Data analysis and machine learning have demonstrated strong capabilities in many areas of HR, creating quicker, better candidate matching solutions; helping to develop learning tools based on relevant recommendations; and augmenting efficiency in screening and hiring time. But as we know, all that glitters is not gold, and even artificial intelligence has its weak point: when an algorithm produces results that are systematically prejudiced, due to erroneous assumptions in the machine learning process, AI can become a recruitment threat.

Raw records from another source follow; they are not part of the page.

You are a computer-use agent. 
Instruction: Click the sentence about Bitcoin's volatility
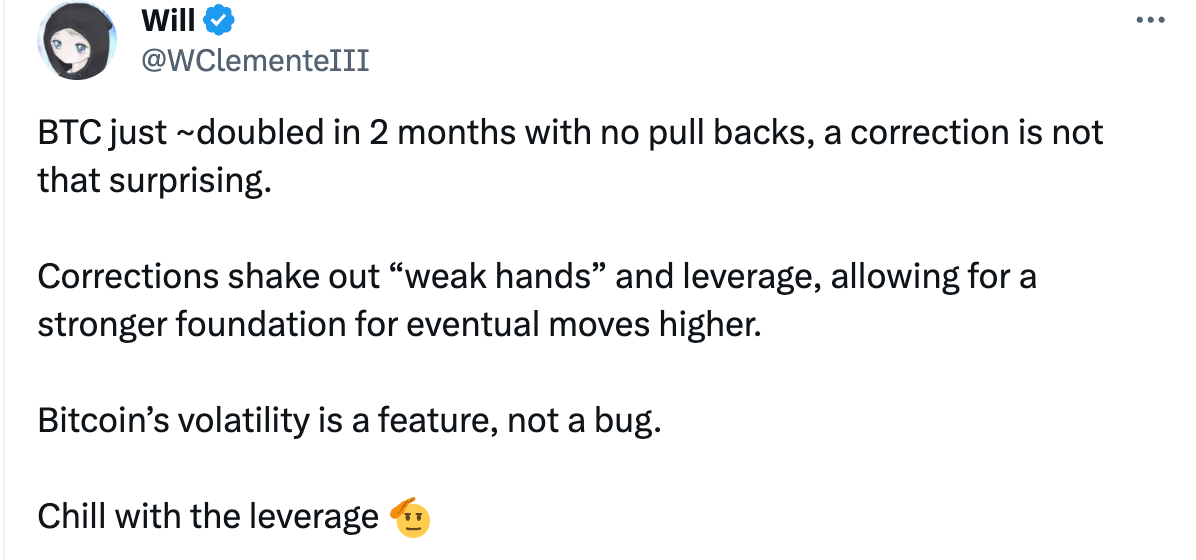click(x=349, y=421)
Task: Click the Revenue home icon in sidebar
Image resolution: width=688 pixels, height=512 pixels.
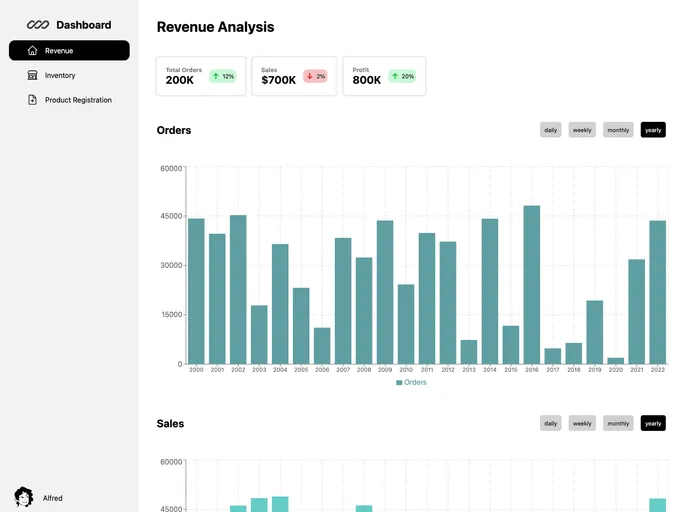Action: 32,50
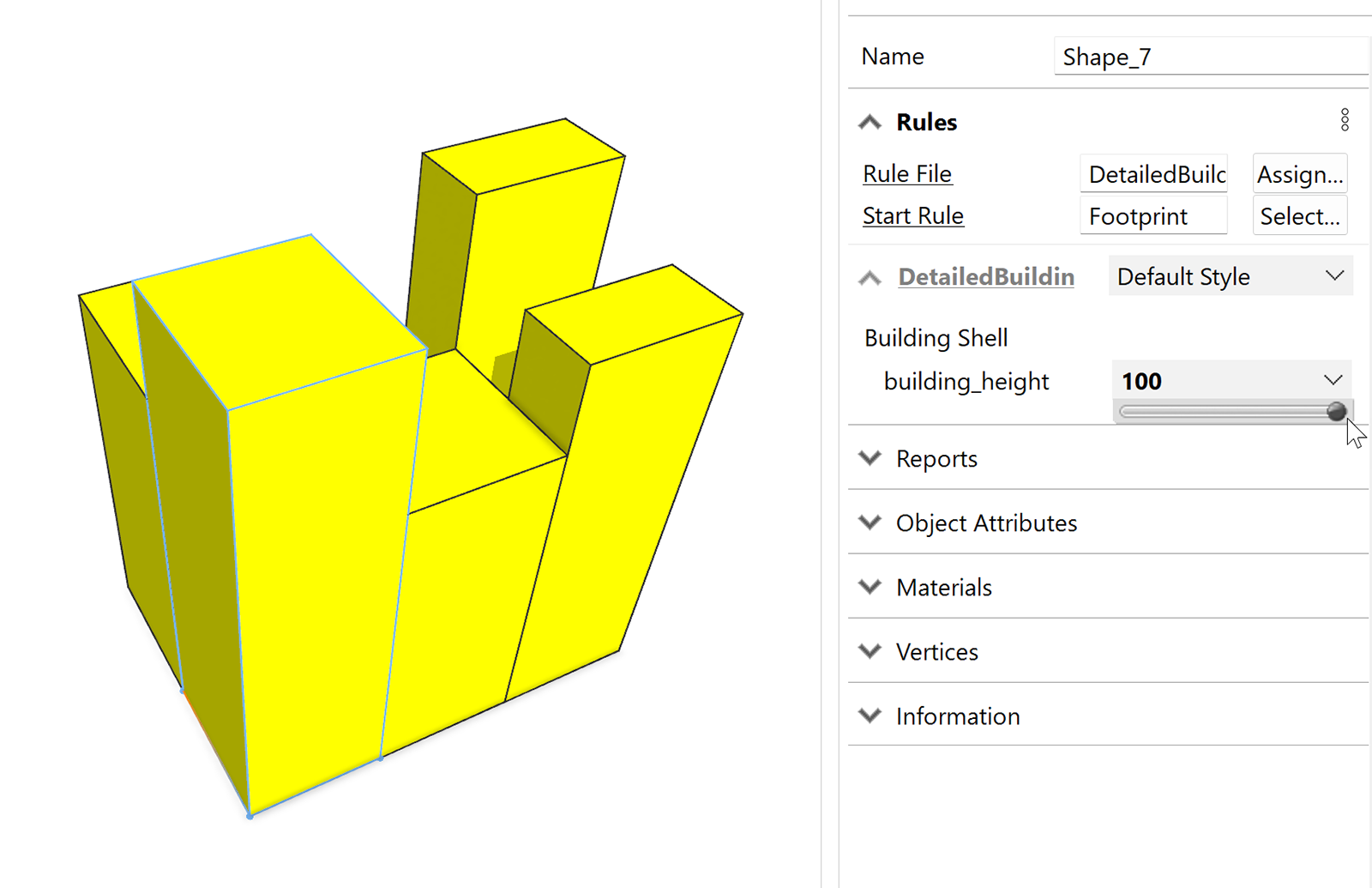Click the top face of the blue-outlined block

(283, 322)
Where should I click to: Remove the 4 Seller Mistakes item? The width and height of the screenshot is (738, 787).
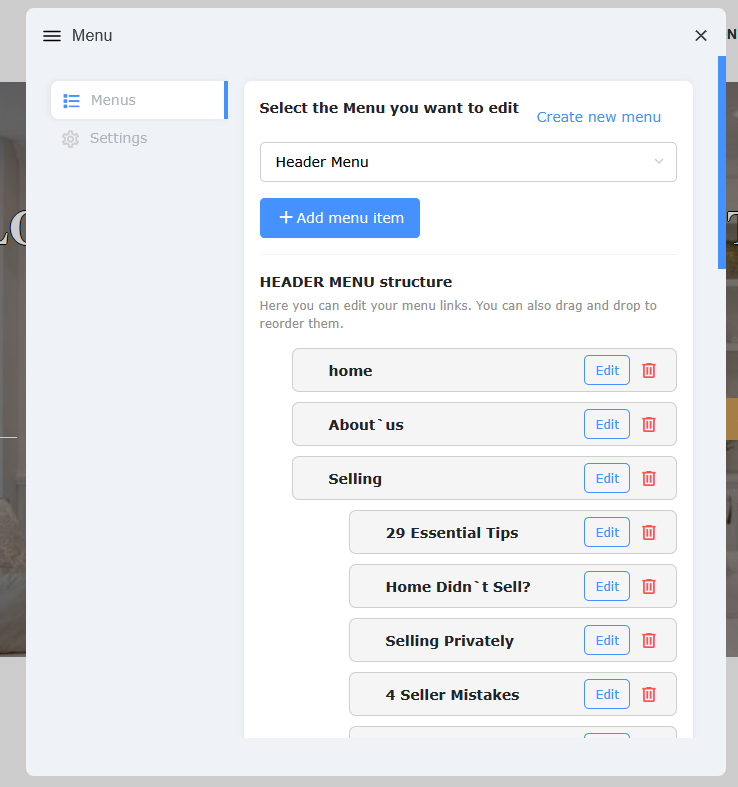(x=648, y=694)
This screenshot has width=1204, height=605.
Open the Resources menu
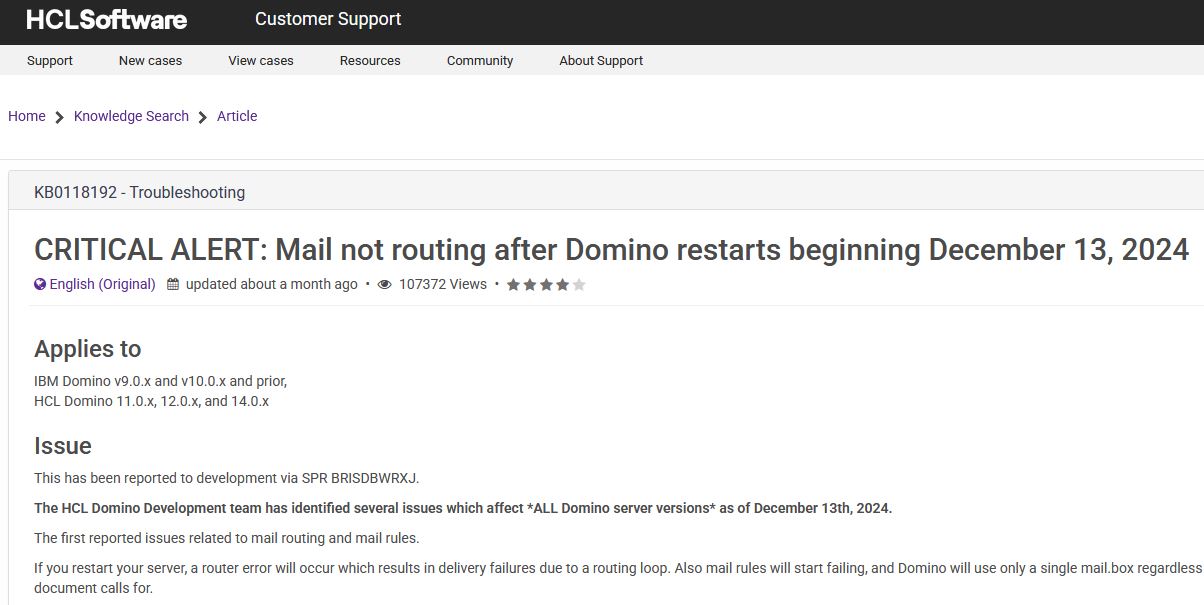click(x=370, y=60)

What’s interesting is that the concept of bias is much more complex than it may appear, and behind a “technical defect” lies a form of social judgment that is reflected in the algorithms. An example? Amazon created a recruiting AI to automatically return the best candidates out of a pool of applicant resumes. It discovered that the algorithm would down-rank resumes when they included the word “women’s,” a pattern that appeared because the algorithm was based on past candidates’ resumes submitted over the previous 10 years.

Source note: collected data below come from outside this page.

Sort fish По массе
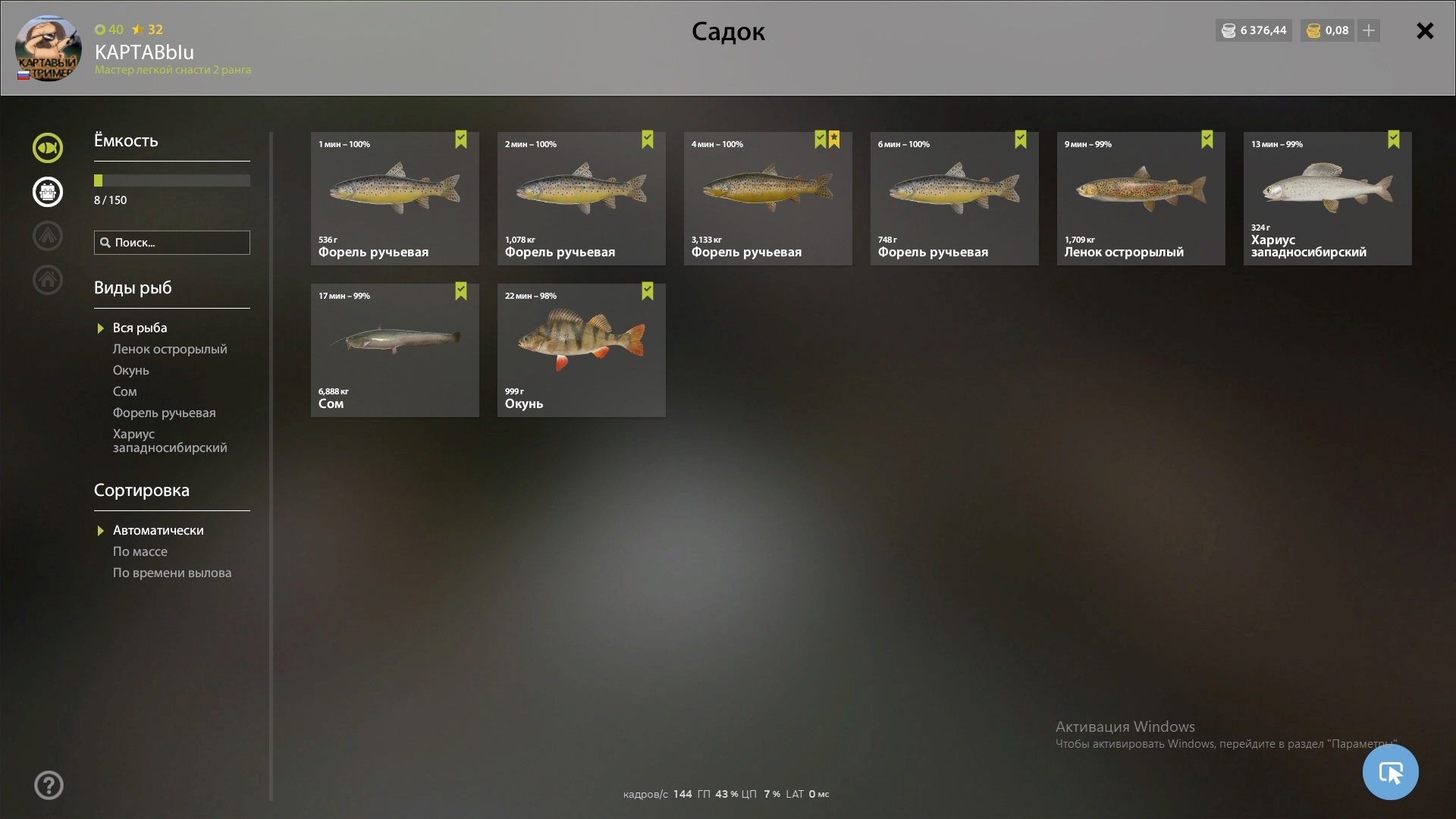 140,551
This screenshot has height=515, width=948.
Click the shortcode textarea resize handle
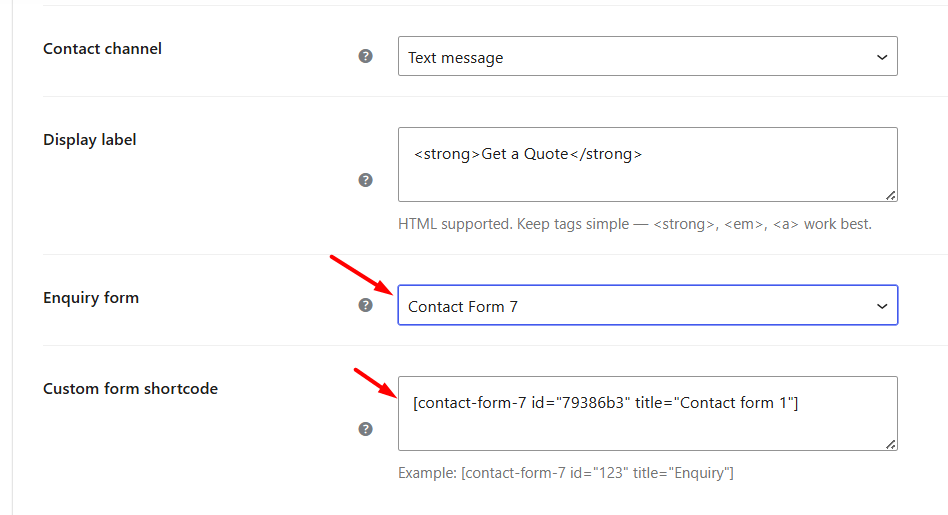click(891, 444)
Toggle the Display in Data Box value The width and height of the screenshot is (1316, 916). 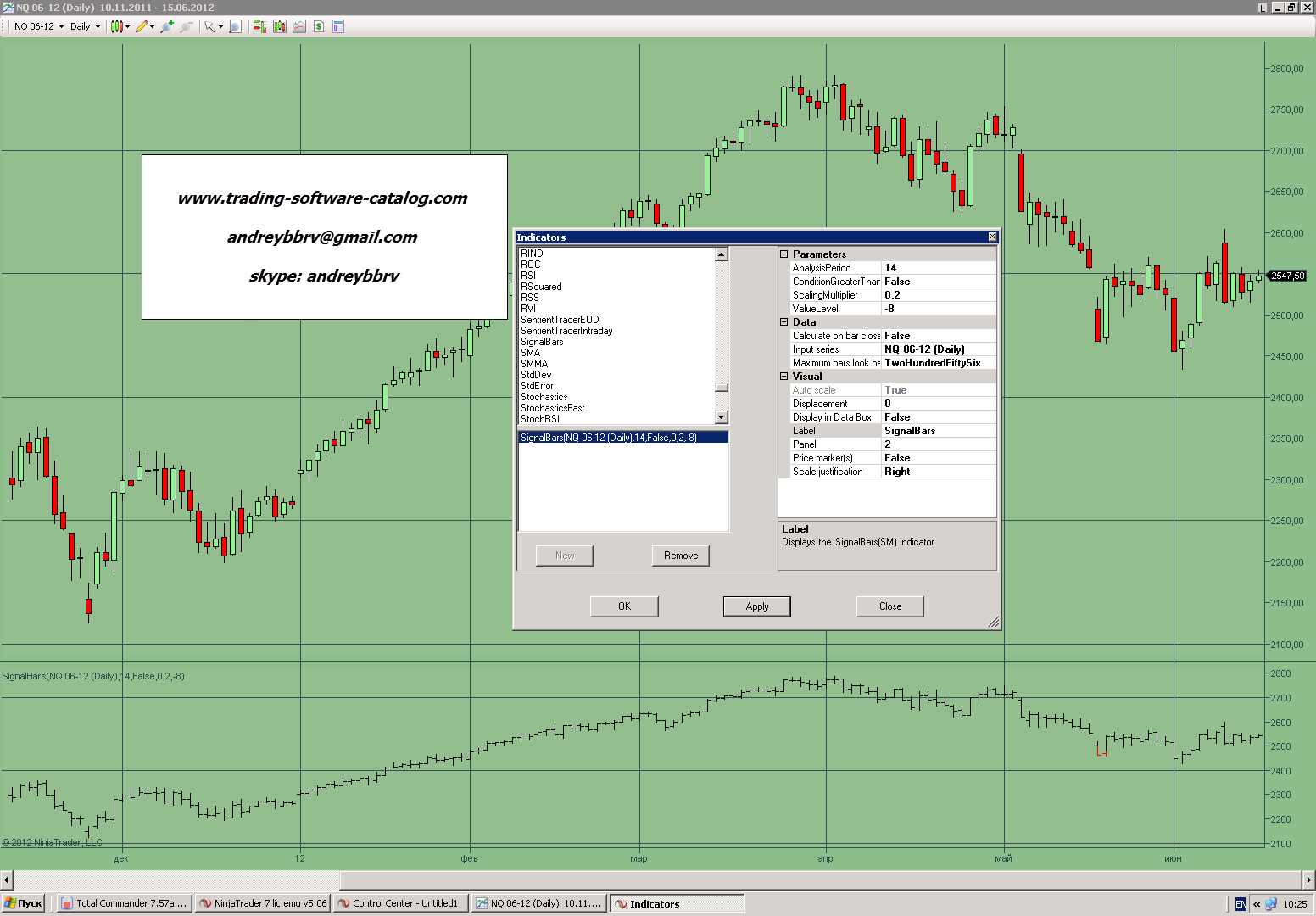click(x=939, y=417)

But Guenole has a positive message: “This does not have to stop us: we have a lot of established methods to address the bias that psychologists have been developing, and these biases are not different from the ones we’ve seen before, so we can address them as we used to.”
Talk: Learning Personalization & Future Jobs: The Vodafone Case, Catalina Schveninger
Takeaway: Personalization means understanding how individuals learn
Vodafone’s Global Chief Officer, Catalina Schveninger, led us through the final steps of our journey through Wonderlearn, exploring the facts (and myths) of AI-powered learning personalization. What more can be said about the buzzword personalization? Schveninger has a clear vision: “There’s a lot of hype around the personalization of learning, but the level of personalization right now is pretty superficial. Sometimes it is useless or even creepy. And there’s another personalization, which is more around social filtering, “Netflix-style,” which is based on the idea that if I am watching this, maybe I might like to also watch this. These systems never ask what people don’t like and do not create a conversation —That would be real personalization.”

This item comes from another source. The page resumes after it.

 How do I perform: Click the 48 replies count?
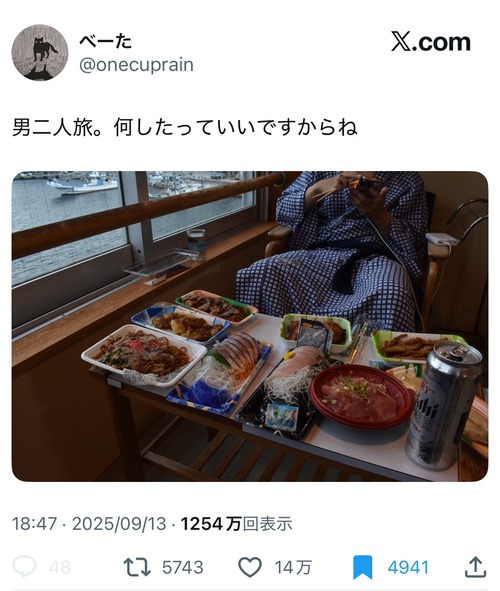[60, 567]
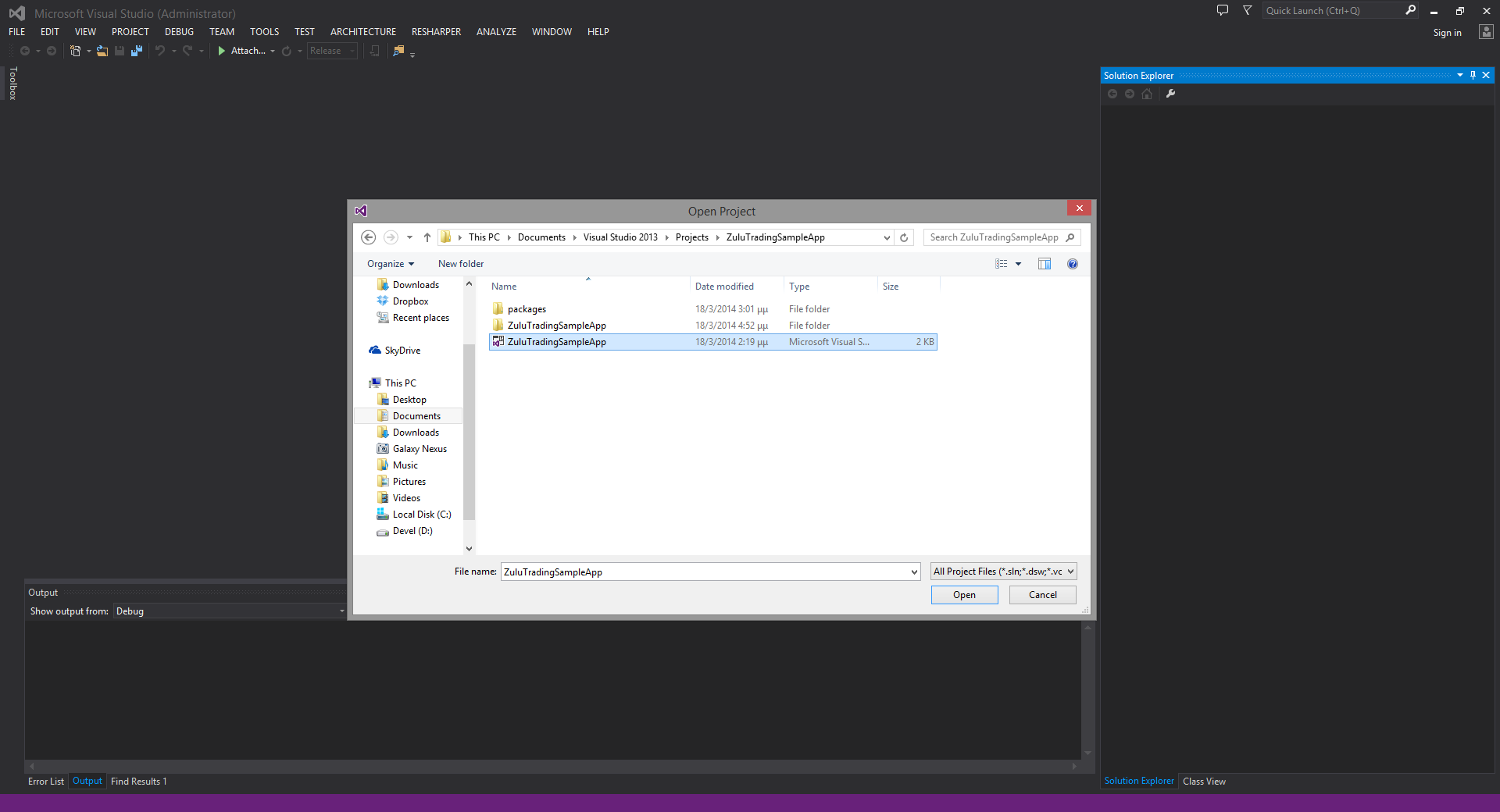Open the feedback speech bubble icon
The height and width of the screenshot is (812, 1500).
click(1223, 10)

In this way, how can personalization be helpful for learners? Fortunately, there are some positive examples in the learning tech industry, like Filtered, which offers a continually updated best-estimate of the skills that learners can most valuably develop; or Edmodo, the education app, which in partnership with IBM Watson, is developing individualized tools for educators to address each learners’ needs.
Speaking about IBM, Vodafone has been working closely with the company to put together a cross-functional squad of the brightest minds from both companies who ideated on the future of work in a lab-like experience, called Innovation Lab. Another experience created inside Vodafone is the Future Jobs Finder: “There is a massive gap between the world of work and people who don’t know how to apply their skills in that world. Can we fix that gap somehow? And in a digital way, because that’s the only way we can have a global reach. The answer they gave is creating the Future Jobs Finder which was launched in March 2018.”
The result is a set of psychological tests that analyze how Vodafone can use people’s “powers” and make them productive members of the organization. Launched via a collaboration with Sony on the theme of Spiderman, the solution uses hundreds of digital job families and several models, to create its tool. “It combines personal characteristics and preferences with digital abilities. It matches you with available training, Massive Open Online Courses (MOOCs), and offline courses in your area that are relevant to your skills. All of this is delivered in a few minutes. It is magic, cool and, above all, focused on understanding how individuals learn.”